Beyond simply the students’ development as a group, each of the students went through the sort of personal growth that only comes with the independence of traveling far without one’s family.

“[I loved seeing] their independence,” Richardson said. “At the beginning of the trip they were very tentative about taking a step outside of their comfort zone or asking this question or experiencing a new food or experiencing a new thing, and then by the end of it, they were much more comfortable; they had expanded that bubble.”

Freshman Desiree Tuohy, who is interested in going on the trip, is heavily drawn in by that personal growth and independence aspect.

“The experience of traveling without my family and becoming more independent and learning about different cultures and how they work and also meeting new people [is what interests me about this trip],” Desiree said.

The experience of traveling without my family and becoming more independent and learning about different cultures and how they work and also meeting new people [is what interests me about this trip].

:: Information supplied ::

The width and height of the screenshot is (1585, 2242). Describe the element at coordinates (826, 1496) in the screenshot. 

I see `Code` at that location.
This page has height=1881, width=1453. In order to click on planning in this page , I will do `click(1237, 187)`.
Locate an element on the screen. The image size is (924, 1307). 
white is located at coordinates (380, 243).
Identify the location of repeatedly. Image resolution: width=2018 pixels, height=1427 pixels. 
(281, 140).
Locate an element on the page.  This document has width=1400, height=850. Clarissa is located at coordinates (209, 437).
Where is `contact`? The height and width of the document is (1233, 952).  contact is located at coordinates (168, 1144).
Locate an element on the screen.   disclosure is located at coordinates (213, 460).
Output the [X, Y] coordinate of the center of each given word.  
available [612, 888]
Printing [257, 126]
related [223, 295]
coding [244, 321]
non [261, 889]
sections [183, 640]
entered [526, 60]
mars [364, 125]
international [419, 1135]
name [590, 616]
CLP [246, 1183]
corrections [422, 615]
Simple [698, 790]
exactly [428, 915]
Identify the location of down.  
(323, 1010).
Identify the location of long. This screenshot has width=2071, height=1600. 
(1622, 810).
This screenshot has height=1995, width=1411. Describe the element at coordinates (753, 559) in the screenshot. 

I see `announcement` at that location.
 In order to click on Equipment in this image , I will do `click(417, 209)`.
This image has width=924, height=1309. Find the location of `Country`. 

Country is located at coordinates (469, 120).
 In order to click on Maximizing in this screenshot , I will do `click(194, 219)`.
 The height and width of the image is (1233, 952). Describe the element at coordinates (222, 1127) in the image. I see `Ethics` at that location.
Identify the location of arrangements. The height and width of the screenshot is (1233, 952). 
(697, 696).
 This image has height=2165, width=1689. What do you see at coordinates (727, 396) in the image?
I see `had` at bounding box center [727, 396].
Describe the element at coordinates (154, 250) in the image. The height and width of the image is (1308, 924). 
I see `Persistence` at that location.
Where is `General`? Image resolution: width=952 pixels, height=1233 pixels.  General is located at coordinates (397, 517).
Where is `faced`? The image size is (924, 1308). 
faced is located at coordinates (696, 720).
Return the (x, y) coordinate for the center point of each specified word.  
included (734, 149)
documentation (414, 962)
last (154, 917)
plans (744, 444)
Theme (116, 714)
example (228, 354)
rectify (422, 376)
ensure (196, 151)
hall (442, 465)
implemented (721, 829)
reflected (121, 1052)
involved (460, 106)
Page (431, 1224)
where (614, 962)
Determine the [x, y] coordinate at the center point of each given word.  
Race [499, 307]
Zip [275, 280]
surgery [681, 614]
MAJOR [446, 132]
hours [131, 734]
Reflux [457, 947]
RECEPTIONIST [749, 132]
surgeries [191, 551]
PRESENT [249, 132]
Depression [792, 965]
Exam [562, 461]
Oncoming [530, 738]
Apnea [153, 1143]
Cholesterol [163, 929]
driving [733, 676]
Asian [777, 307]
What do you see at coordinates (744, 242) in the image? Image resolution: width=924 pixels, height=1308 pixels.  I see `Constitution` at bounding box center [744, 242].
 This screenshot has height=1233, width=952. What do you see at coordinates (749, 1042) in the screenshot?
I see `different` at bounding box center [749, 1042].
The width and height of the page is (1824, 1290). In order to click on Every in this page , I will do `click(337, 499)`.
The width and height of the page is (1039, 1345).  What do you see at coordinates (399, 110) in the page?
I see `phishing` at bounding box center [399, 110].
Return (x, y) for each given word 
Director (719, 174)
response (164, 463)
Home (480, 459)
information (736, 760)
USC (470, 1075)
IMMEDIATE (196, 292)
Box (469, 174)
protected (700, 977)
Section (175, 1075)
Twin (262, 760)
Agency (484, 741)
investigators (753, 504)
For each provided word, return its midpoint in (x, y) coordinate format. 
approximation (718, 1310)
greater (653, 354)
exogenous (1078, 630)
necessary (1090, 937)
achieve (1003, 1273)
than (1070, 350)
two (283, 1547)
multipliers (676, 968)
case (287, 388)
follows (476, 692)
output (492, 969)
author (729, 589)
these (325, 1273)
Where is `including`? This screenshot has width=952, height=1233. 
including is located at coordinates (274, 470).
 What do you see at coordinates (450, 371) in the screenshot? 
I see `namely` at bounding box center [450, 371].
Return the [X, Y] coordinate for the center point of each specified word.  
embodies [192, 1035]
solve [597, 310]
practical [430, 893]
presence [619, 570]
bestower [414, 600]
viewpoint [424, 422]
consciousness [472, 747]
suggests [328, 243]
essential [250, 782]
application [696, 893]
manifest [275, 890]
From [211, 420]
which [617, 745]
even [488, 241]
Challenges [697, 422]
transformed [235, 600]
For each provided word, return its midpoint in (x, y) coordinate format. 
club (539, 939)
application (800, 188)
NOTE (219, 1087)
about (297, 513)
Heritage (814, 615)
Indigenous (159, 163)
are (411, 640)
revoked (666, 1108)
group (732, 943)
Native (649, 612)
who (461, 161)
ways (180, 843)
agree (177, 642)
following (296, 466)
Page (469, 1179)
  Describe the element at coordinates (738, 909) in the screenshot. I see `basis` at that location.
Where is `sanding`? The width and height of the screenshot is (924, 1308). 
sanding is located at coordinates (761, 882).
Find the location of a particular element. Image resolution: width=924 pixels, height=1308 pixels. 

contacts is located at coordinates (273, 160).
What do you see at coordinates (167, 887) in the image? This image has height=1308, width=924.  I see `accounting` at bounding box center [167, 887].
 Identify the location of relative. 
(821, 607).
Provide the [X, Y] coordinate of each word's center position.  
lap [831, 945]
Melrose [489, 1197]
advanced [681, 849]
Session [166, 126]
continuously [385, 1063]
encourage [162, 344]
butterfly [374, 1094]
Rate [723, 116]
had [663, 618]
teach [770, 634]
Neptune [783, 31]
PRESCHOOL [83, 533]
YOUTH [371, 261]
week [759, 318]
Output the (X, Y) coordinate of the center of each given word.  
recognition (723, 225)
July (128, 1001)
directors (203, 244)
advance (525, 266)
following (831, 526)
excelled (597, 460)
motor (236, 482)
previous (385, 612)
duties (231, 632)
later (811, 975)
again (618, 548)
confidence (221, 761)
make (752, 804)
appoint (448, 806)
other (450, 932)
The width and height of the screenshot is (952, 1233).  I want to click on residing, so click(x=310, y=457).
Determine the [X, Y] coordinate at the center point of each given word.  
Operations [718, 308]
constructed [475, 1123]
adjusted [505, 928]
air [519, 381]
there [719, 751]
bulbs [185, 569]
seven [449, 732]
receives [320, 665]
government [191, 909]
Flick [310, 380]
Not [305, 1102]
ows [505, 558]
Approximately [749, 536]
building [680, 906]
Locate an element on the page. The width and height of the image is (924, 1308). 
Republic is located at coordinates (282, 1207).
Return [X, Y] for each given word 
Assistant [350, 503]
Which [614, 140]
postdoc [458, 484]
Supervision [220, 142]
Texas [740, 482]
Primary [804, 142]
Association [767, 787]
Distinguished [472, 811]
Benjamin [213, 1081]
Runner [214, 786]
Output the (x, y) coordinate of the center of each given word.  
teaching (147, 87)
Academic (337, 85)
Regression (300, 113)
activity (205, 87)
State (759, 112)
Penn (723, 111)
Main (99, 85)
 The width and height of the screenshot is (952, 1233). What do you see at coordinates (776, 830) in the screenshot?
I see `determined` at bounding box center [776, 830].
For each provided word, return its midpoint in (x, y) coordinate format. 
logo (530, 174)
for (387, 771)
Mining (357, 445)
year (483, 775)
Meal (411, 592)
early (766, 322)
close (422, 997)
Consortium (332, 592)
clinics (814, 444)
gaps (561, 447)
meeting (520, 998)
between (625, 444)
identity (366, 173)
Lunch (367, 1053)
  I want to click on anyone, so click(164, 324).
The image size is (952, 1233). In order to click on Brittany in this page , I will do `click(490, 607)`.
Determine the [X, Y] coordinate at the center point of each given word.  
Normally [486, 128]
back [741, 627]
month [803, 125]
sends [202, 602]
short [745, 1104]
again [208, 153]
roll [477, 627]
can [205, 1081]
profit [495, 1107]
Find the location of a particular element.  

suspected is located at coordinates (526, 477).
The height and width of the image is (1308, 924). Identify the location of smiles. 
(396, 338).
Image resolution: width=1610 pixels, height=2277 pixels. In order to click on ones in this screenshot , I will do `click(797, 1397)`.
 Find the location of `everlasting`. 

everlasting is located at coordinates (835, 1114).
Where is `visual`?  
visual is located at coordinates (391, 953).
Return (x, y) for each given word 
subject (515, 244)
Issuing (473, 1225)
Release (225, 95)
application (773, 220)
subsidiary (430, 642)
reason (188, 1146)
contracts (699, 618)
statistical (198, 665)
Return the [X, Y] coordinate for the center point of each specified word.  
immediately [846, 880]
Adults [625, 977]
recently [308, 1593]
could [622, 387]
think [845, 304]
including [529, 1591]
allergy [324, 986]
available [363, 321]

:: Task description ::
Reproduce the full article excerpt about the students' personal growth on the trip, word for word and without changes.

:: Result ::
Beyond simply the students’ development as a group, each of the students went through the sort of personal growth that only comes with the independence of traveling far without one’s family.

“[I loved seeing] their independence,” Richardson said. “At the beginning of the trip they were very tentative about taking a step outside of their comfort zone or asking this question or experiencing a new food or experiencing a new thing, and then by the end of it, they were much more comfortable; they had expanded that bubble.”

Freshman Desiree Tuohy, who is interested in going on the trip, is heavily drawn in by that personal growth and independence aspect.

“The experience of traveling without my family and becoming more independent and learning about different cultures and how they work and also meeting new people [is what interests me about this trip],” Desiree said.

The experience of traveling without my family and becoming more independent and learning about different cultures and how they work and also meeting new people [is what interests me about this trip].